What it also resembles, though, is a lot of other movies about rogue cops driven by personal agendas. Written by first-timer Michael C. Martin as an entry in a screenplay contest (here's a New York Times story about him), the film makes almost no effort to stand apart from its genre brethren, but it does benefit from solid casting and Fuqua's gritty, no-nonsense style. It even benefits a little from Ethan Hawke, which is somewhat rare these days.
Hawke plays Sal, one of three Brooklyn police officers who walk separate paths before converging later in the film. Sal, a plainclothes detective, has a family to support, including a wife (Lili Taylor) who's pregnant and in poor health. Sal has already reached the point of desperation when the movie starts, stealing money from drug busts and confessing to a priest, "I don't want God's forgiveness.
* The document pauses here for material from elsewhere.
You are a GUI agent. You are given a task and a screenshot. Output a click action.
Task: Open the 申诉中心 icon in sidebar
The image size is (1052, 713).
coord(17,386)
I want his [expletive] help!" The priest is noncommittal on the subject of God's assistance in the commission of felonies.
Working out of the same precinct is Tango (Don Cheadle), currently deep under cover to infiltrate a drug ring run by a smooth crime boss named Caz (Wesley Snipes). Like Sal, Tango is desperate, but for different reasons: He wants to be promoted to detective, get out of the undercover line of fire, and sit behind a desk for a while. He wants to be a good cop, but this assignment is killing him. It's already ruined his marriage.